La tarde se desnuda lentamente de sus
pétalos de luz, dibujando una danza obscena en el horizonte. Un grupo de
gaviotas navegan por el océano celeste cortando las olas de la brisa. El puerto
se cierra como un abrazo alrededor de las barcas y su latido es la salmodia de
los mástiles rasgando el silencio.
Más allá, por los pasillos urbanos de la
ciudad, sus habitantes se mueven con prisas y sin horizonte. El día que agoniza
oscurece sus miradas y su rastro se pierde en la dureza del asfalto. Inmersos
en sus rutinas no se atreven a parar el tiempo para disfrutar del placer de ser
ellos mismos. Rodeados de sonidos y huérfanos de palabras corren a esconderse
bajo los tejados, para congelar por unas horas su vagar atropellado. Pocos serán
conscientes de la magia de la luna o del pícaro titilar de las estrellas que
brillan sobre la piel del mundo.
Yo sigo paseando por el puerto, huyendo
de la marea urbana, buscando el sabor de la vida. El secreto sabor de las cosas
sencillas, que tal vez no empujan a grandes cambios, pero incitan a los
sentidos a salir de su letargo y dejar de no hacer nada.

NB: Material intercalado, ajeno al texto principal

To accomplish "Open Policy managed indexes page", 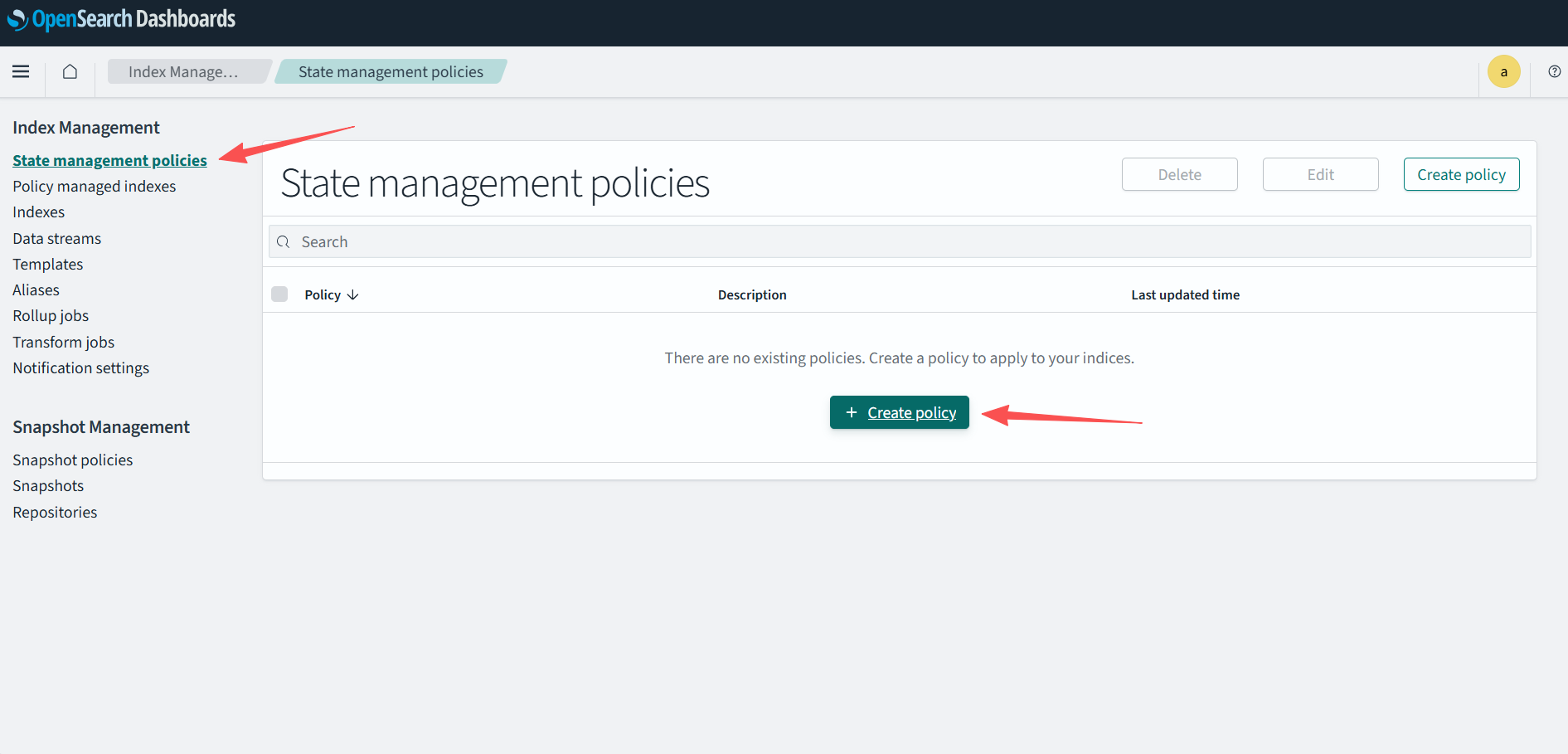I will point(95,187).
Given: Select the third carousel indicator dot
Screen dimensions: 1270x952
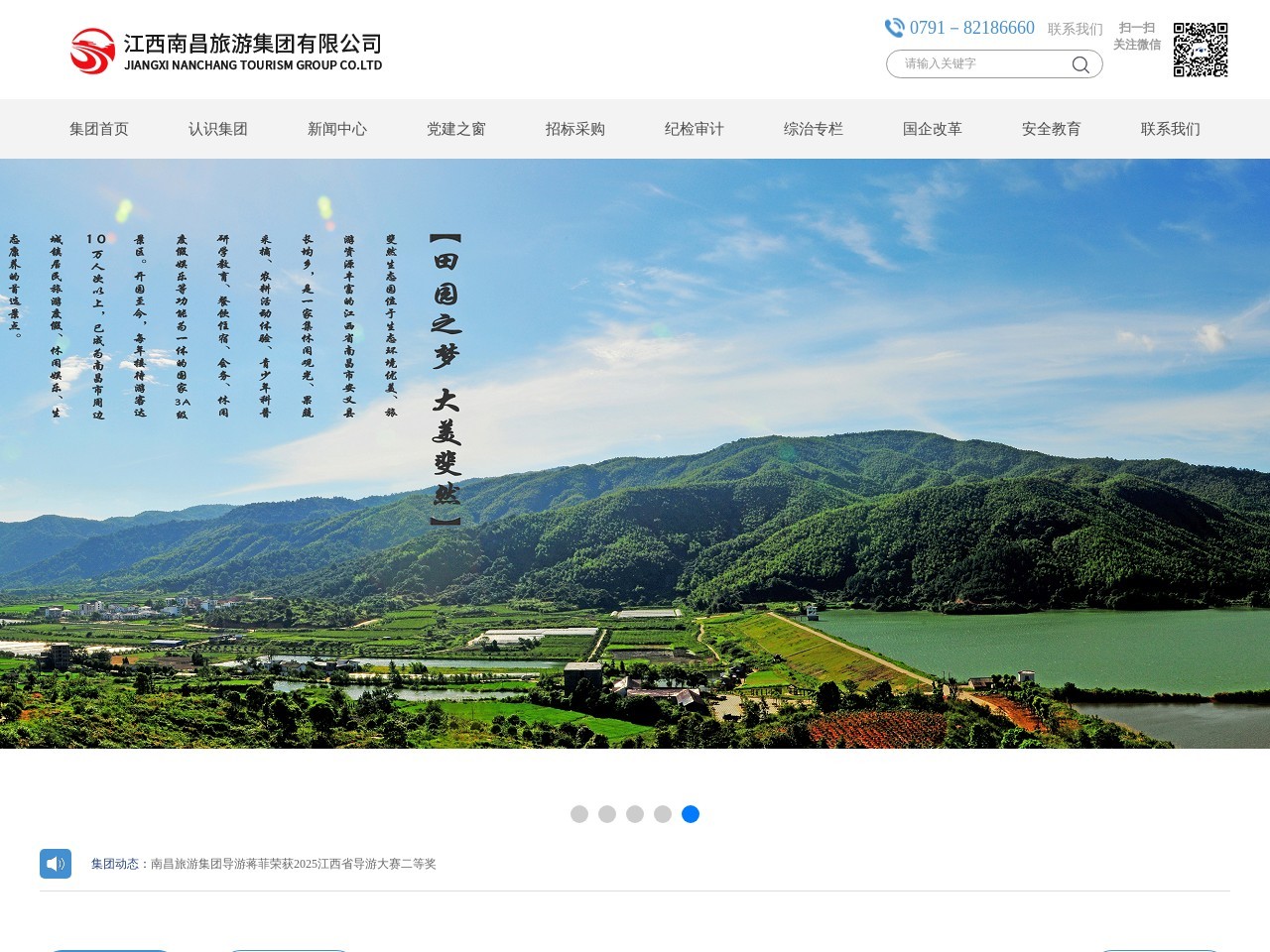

Respiro el crepúsculo y ese aroma de
recuerdos que lo envuelve. En un instante la cárdena tela del horizonte se
llena de imágenes y con tinta azul las resigo, gozando del libre trazo de mis
sentidos.
Mucho más tarde regreso a casa por las
calles casi desiertas. Ha anochecido y los ojos de luz de las fachadas son
pequeños escenarios del teatro de la vida abiertos al voyerismo ajeno.